### Text provided
Tuesday, October 11, 2016

A full time meditation if you please: 10 fingers, 10 toes...

Five ways of Meditation:
Two: Sensing Arms and Legs and Noticing Gravity
Do you want to wake up to the now?
The now is always now and so “meditation” is a bit of a cop out: what about the other 23 hours of the day. If you even meditate an hour a day.

And why sit, eyes closed, or open, and see what happens with an agenda to do nothing, to stay away from texts and internet and talking and cleaning house and driving and talking.
Talking, talking, talking.
Have you noticed what a waste of time this usually is?
If not, start to notice: do you have anything new or useful to say? Does the person talking really care about talking to you? Can they listen?
Can you listen?

And here meditation comes in handy.
What if you practiced really listening to yourself, moment by moment for ten or twenty or thirty or forty minutes?
What would you discover?

Meditation is a chance to slow down the conditions and see who we really are without all the hubbub.

And this meditation is about having a container for anything you might be feeling or thinking.
It has a strikingly simple premise: we live, on this Earth, in a body. Paying attention to this body, not in a narcissistic way, but in a moment by moment way of sensing what is, this paying attention is to ground ourselves in the stunningly obvious and often forgotten truth.
WE ARE ALIVE RIGHT NOW.

So here’s the meditation. It is about you spending time for ten minutes or more twice a day noticing this subset of the obvious: you are in a body that has a skeleton.
Moving the skeleton is how we stand and walk and hug and eat and cook our meals and build our houses and play tennis and make love and dance.

We move because we are alive. Knowing where the skeleton is, either consciously or unconsciously, is linked to everything we do.
Almost everything.
Even sitting here, or standing, or laying and reading this, your skeleton is arranged, usually without your knowing it, in ways that keep the book where you want it to be.

Now, we’ll meditate on how to be more aware, all day, of this wonderful skeleton of ours.
Specifically: the arms and fingers. And the legs and toes.
Just for a starter, before we even meditate: notice  that something is holding your head up.
Good.
Notice that your have ten fingers, probably, and that each set of fingers is at the end of an arm, an arm that goes from finger tip to the shoulder blade.

### Task requirements
Continue the meditation piece on sensing arms, legs and gravity, starting right after its last sentence about the arm running from fingertip to shoulder blade.

### Dataset content
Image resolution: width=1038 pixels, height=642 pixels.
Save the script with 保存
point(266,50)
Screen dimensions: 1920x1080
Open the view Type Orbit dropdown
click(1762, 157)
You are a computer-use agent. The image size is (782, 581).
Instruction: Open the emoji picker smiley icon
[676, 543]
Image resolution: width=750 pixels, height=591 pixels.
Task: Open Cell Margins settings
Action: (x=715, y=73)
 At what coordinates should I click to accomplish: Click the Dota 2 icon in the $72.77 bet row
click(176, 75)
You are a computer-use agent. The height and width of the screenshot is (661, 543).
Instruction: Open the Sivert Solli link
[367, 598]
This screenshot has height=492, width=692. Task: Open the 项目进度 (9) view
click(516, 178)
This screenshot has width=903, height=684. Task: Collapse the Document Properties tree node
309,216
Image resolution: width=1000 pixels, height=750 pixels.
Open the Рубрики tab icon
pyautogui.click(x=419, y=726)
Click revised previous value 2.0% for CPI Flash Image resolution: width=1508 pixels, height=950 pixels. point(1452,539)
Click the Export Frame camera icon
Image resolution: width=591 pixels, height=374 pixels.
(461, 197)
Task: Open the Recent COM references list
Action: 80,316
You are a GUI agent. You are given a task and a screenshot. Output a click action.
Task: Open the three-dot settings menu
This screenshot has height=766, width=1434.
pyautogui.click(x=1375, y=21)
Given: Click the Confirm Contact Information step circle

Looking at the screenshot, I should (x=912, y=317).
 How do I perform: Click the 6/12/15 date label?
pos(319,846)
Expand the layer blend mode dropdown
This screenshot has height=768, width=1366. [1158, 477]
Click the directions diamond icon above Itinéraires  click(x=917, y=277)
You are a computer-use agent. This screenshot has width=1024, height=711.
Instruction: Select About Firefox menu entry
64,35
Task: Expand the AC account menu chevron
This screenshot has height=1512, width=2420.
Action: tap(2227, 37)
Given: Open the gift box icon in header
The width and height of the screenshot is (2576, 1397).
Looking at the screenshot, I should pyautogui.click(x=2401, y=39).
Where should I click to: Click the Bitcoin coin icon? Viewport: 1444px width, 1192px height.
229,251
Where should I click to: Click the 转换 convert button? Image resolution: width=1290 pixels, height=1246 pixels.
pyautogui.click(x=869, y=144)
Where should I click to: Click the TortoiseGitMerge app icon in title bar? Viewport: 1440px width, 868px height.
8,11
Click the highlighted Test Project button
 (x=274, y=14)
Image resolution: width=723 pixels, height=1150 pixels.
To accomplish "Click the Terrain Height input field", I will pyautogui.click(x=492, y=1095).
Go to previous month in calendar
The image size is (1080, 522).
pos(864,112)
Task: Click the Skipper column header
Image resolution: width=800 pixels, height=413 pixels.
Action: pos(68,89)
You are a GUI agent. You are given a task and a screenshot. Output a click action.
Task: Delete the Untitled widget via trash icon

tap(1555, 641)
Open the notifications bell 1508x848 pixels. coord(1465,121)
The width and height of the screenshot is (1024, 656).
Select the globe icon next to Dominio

### Task answer
Notice that you have ten toes, again usually anyway, and that each set of toes is at the end of a leg that starts at the hip.

You have two arms and ten fingers.
You have two legs and ten toes.

You have a spine that holds up your head.

Your head has two eyes that see the world.
Two ears that hear the world.

You have a nose that breathes in air and a belly that could be the bottom of your breathing as you take air deep into your lungs by expanding your diaphragm out by letting your belly soften and expand.

This is it.
10 fingers
10 toes.
belly
eyes
ears 
nose

That’s the ditty to remind you of where to go in this meditation.

You might want to read this several times before you try, or have someone read it to you.
There is no real correct way.
It’s just filling up with attention on the animal basics of you in the present moment.

Meditation #2:  10 fingers, 10 toes, belly, eyes ears & nose

Sit in a chair or on a bench or at the edge of your bed. 
Have both feet on the ground.
Breathe easily and feel the air coming in your nose.
Breathe a little deeper and feel as if you are breathing into your belly.
Love this.
Smile a little bit if the urge comes.
Smile a little bit if the urge doesn’t come.
Start to sense the toes of your right foot. Grove on that, and then easily add on the rest of your right leg, moving slowly up, through the ankle and the lower leg and the knee and the thigh, till you “fill in” the whole leg with sensing and awareness from five toe tips to the hip.
Hang out their for awhile, just with the right leg. (“Just!” Notice how big a chunk of your real estate that even one leg is.)


Now, keep the right leg in awareness, and add your attention to the tips of the fingers of your right hand. Then slowly move attention to add on the rest of the fingers and the palm and whole hand and the wrist and the lower arm and the elbow and the upper arm, all the way to the shoulder.
There is no rush in this.
You keep the right leg “lit” with awareness, as you add the right arm.

Then enjoy this two limb, one sided feeling for awhile.
Sense your right leg and your right arm in their entirety. Recall the air in the nose and down to the belly, too.

After a bit of this, keeping those two in awareness, add on attention to the left shoulder (you are going “around the world” in attention).
Sense the left shoulder and then slowly bring your attention down, through the entirety of your upper arm, and then your left elbow and then your lower arms, wrist, left hand and out the fingers of your left hand.
Breathe easily and fully.

Sense all three limbs you’ve “lit up” so far.
When attention strays in this meditation, come back to where you were on the circle and continue.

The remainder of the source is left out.